Iron has long been regarded as a nutrient essential for neural health. However, the study found that under psychological stress, iron can act as a double-edged sword, directly driving structural and functional remodeling of neural synapses, Wang said.
The team established a mouse model simulating long-term solitary living conditions in humans and found that individually housed mice had abnormally elevated iron levels in the ventral hippocampus, a subregion primarily responsible for emotional regulation.
"Notably, this iron accumulation is by no means beneficial; excessive iron acts as an erroneous signal to activate alpha-synuclein, thereby inducing abnormal neuronal hyperexcitability," Wang said.
He compared the process to an electrical short circuit, saying it persistently transmits anxiety-related signals of danger and escape throughout the body.
"More critically, such alterations specifically target the emotional center, endowing the brain with a highly specific stress response to social deprivation," Wang said.

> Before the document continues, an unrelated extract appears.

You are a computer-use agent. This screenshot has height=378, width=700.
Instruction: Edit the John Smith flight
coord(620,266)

The team named the newly identified mechanism "ferroplasticity", defined as iron-mediated, experience-dependent neuroplasticity. The researchers said the mechanism directly links cerebral iron metabolism disorders to affective disorders and opens a new window for understanding the metabolic origins of psychiatric diseases.

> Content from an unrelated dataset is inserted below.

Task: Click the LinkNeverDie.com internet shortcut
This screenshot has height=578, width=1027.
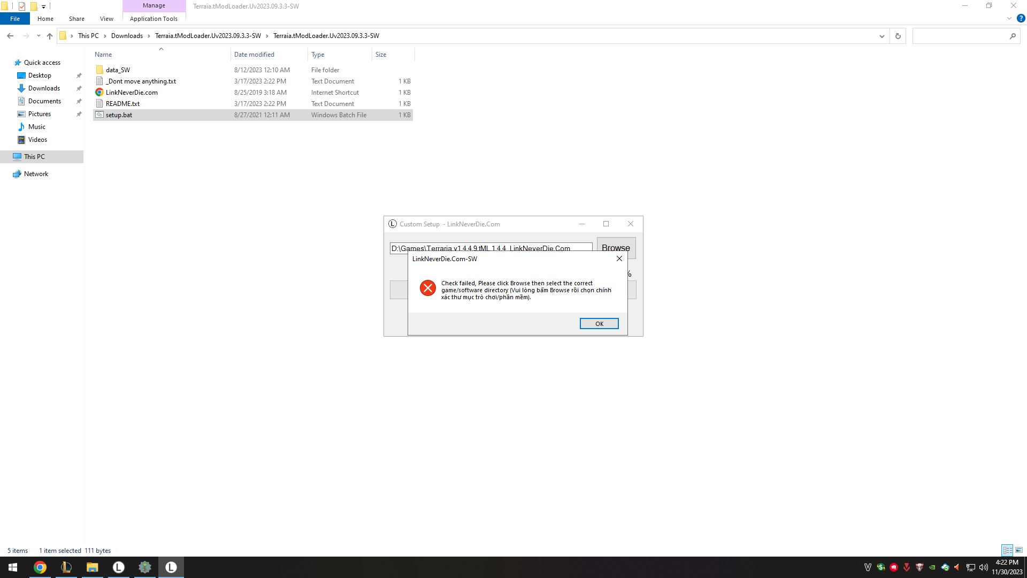Action: [132, 92]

"In the future, people with anxiety disorders may bid farewell to drug dependence," Wang said.
In experiments, the team targeted key molecules involved in ferroplasticity — iron or alpha-synuclein — through nasal administration. Within two weeks, anxiety behaviors in the mice decreased significantly and neuronal activity returned to normal. The effects appeared faster than reintegrating the mice into group living, or "resocialization", which requires four weeks.
"This implies that a nasal spray may suffice to safely and conveniently prevent or alleviate anxiety in high-risk groups such as elderly people living alone, workers in isolated posts, post-operation isolated patients and adolescents with social avoidance in the following years," Wang said.
Wang said more than one billion people worldwide who are affected by social isolation-related psychological problems could potentially benefit from the findings, which he described as providing a new paradigm for developing noninvasive, precisely targeted anti-anxiety therapies.
The team plans to advance research on human safety and dosage optimization of the nasal spray formulations, develop noninvasive imaging techniques to detect ventral hippocampal iron deposition, and explore whether the mechanism plays a role in other neuropsychiatric disorders.
"We will strive to initiate clinical trials soon to truly translate the scientific findings into benefits for the public," Wang said.
According to Wang, the World Health Organization has listed social isolation as a major global health threat, one that has become increasingly prevalent in the 21st century.